----- SELECTED EXCERPT -----

Battle of the Airlines
It’s a battle of the airlines to the tiny settlement of Kalaupapa, with two companies vying for the ridership of residents. In a drama that will play out in the coming weeks, both Makani Kai Air and Mokulele Airlines are now flying into the peninsula.
In March, Mokulele Airlines was selected to service the settlement under the federal Essential Air Service (EAS) program beginning June 1, but without the federal subsidy that normally offsets the cost of flying into remote locations that otherwise might not get air service. Makani Kai has been serving Kalaupapa under the EAS since 2011, also applied to renew its EAS contract, requesting about $700,000 annually. When Mokulele applied with the subsidy, it raised concerns from the Kalaupapa community, and many residents expressed fear that airfare rates would skyrocket. They were outspoken in their support of Makani Kai’s continued service but the Department of Transportation awarded the bid to Mokulele at the end of March.
Now, Makani Kai President Richard Schuman said his airline will continue to serve Kalaupapa, where he said his company got its start. Schuman said he doesn’t understand why Mokulele would want to fly without a subsidy, calling the route economically unsustainable. But that hasn’t stopped him from now flying there without a subsidy as well.
“Is it crazy? Yeah it is,” said Schuman. “The actual ridership [for Kalaupapa routes] is somewhere between 39 percent to 47 percent. That includes patients, workers, visitors — anybody that gets on this plane to go Kalaupapa or come back. What this means in a business sense is you have less than half your plane full — month after month, year after year. You can’t economically sustain that.”
But for Schuman, it isn’t all about the numbers, and said he’s going to extend Makani Kai’s customary rate of $50 per flight to Kalaupapa as well. That means his flights will be cheaper than Mokulele’s, which run between $60 and $95 between Honolulu and Kalaupapa. The airlines will be operating more or less the same schedule in and out of the settlement.

-----

**WORK INSTRUCTION**. Continue the news story about the two airlines flying to Kalaupapa, picking up right after its last sentence.

----- MATERIAL SHOWN -----

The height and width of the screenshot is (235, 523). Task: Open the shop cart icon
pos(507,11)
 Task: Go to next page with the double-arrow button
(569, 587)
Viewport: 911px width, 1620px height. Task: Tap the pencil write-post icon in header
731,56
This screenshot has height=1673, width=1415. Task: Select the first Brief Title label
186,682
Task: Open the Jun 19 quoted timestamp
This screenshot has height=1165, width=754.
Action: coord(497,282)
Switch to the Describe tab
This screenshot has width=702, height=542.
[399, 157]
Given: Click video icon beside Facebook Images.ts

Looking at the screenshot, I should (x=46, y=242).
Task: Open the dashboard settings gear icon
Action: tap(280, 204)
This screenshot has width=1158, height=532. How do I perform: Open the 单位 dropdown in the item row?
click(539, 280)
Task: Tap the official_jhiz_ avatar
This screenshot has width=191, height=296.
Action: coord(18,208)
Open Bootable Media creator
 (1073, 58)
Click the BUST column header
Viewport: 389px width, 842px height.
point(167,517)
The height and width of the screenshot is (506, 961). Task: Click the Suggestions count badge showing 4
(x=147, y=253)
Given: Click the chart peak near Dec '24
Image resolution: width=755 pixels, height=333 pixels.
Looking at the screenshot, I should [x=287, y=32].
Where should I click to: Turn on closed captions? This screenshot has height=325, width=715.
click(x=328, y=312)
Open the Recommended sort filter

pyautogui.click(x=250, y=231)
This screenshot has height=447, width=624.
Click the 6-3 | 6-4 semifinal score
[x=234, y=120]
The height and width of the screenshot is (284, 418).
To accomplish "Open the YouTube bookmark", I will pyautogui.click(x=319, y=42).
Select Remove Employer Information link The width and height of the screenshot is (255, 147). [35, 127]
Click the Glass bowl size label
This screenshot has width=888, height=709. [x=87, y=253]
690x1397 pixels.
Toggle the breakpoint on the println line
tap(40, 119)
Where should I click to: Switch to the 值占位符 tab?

-----

**RESULT BELOW**.
“Servicing the people of Kalauapapa became kind of a passion and I haven’t changed my price in six years [before now],” said Schuman. “We don’t charge for bags, we don’t charge for change fees, we don’t charge for dogs, we don’t charge for anything extra, and it’s been that way because I’m grateful they were the people that helped me start to be where I am today.”
Schuman said because Mokulele isn’t receiving a subsidy, they can pull out of the EAS at any time. If that happens, the Department of Transportation would put the route up for bid again, and the process would start from scratch.
Mokulele President Rob McKinney didn’t respond for comment but previously vowed to “take good care” of the Kalaupapa community and keep prices affordable.
“Time will tell, we’ll see what happens,” said Department of Health Kalaupapa Administrator Kenneth Seamon. “Personally, we’ve all really appreciated Makani Kai’s service over the last few years while they part of that contract.”
Meanwhile, Makani Kai leadership said they’re hoping residents will continue to show their loyalty.
“It’s obvious… that the community will not support two airlines and we’re counting on the Kalauapapa community to support us an airline against the other guys because we know what’s going to happen,” said Makani Kai’s P.J. O`Reilley. “If two people go head to head, one’s going to have to fall out, and we hope it’s not us, because we’d like to continue the great service.”